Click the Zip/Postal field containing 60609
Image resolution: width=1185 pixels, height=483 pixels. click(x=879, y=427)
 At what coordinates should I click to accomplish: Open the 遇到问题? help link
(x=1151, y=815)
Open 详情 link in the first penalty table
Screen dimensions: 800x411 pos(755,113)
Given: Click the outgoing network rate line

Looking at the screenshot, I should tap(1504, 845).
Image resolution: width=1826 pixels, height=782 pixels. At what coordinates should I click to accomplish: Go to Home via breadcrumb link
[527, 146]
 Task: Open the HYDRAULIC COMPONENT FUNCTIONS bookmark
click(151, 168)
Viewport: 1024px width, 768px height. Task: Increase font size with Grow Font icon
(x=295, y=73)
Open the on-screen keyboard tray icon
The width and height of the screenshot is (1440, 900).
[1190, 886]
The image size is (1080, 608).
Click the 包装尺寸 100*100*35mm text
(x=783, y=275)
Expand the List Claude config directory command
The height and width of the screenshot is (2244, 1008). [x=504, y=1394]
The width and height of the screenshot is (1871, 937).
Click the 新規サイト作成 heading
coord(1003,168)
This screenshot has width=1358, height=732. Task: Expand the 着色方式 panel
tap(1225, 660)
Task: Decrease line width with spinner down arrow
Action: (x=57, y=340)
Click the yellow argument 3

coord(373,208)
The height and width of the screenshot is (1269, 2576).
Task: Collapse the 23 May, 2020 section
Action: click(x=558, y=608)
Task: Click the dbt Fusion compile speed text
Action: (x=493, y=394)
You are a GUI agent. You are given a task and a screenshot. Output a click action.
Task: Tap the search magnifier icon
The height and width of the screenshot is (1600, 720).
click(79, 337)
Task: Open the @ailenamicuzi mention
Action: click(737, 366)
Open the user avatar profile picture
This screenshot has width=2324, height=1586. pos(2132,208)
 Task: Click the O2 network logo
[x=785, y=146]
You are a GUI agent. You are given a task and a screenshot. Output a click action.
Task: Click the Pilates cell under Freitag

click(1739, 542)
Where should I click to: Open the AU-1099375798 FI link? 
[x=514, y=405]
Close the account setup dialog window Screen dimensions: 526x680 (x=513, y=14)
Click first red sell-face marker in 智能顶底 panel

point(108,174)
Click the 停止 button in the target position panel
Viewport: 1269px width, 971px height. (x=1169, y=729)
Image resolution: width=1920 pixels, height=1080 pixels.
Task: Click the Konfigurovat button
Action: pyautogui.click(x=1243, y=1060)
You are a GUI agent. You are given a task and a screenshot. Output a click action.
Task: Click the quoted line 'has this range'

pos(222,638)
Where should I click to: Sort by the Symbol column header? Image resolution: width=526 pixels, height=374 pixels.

§ **Exercise details**: Go through the listing and write out each line exactly.

§ **Your solution**:
Click the Zip/Postal field containing 60609
Image resolution: width=1185 pixels, height=483 pixels. click(x=879, y=427)
 At what coordinates should I click to accomplish: Open the 遇到问题? help link
(x=1151, y=815)
Open 详情 link in the first penalty table
Screen dimensions: 800x411 pos(755,113)
Given: Click the outgoing network rate line

Looking at the screenshot, I should tap(1504, 845).
Image resolution: width=1826 pixels, height=782 pixels. At what coordinates should I click to accomplish: Go to Home via breadcrumb link
[527, 146]
 Task: Open the HYDRAULIC COMPONENT FUNCTIONS bookmark
click(151, 168)
Viewport: 1024px width, 768px height. Task: Increase font size with Grow Font icon
(x=295, y=73)
Open the on-screen keyboard tray icon
The width and height of the screenshot is (1440, 900).
[1190, 886]
The image size is (1080, 608).
Click the 包装尺寸 100*100*35mm text
(x=783, y=275)
Expand the List Claude config directory command
The height and width of the screenshot is (2244, 1008). [x=504, y=1394]
The width and height of the screenshot is (1871, 937).
Click the 新規サイト作成 heading
coord(1003,168)
This screenshot has width=1358, height=732. Task: Expand the 着色方式 panel
tap(1225, 660)
Task: Decrease line width with spinner down arrow
Action: (x=57, y=340)
Click the yellow argument 3

coord(373,208)
The height and width of the screenshot is (1269, 2576).
Task: Collapse the 23 May, 2020 section
Action: click(x=558, y=608)
Task: Click the dbt Fusion compile speed text
Action: (x=493, y=394)
You are a GUI agent. You are given a task and a screenshot. Output a click action.
Task: Tap the search magnifier icon
The height and width of the screenshot is (1600, 720).
click(79, 337)
Task: Open the @ailenamicuzi mention
Action: click(737, 366)
Open the user avatar profile picture
This screenshot has width=2324, height=1586. pos(2132,208)
 Task: Click the O2 network logo
[x=785, y=146]
You are a GUI agent. You are given a task and a screenshot. Output a click action.
Task: Click the Pilates cell under Freitag

click(1739, 542)
Where should I click to: Open the AU-1099375798 FI link? 
[x=514, y=405]
Close the account setup dialog window Screen dimensions: 526x680 (x=513, y=14)
Click first red sell-face marker in 智能顶底 panel

point(108,174)
Click the 停止 button in the target position panel
Viewport: 1269px width, 971px height. (x=1169, y=729)
Image resolution: width=1920 pixels, height=1080 pixels.
Task: Click the Konfigurovat button
Action: pyautogui.click(x=1243, y=1060)
You are a GUI agent. You are given a task and a screenshot. Output a click action.
Task: Click the quoted line 'has this range'

pos(222,638)
Where should I click to: Sort by the Symbol column header? Image resolution: width=526 pixels, height=374 pixels.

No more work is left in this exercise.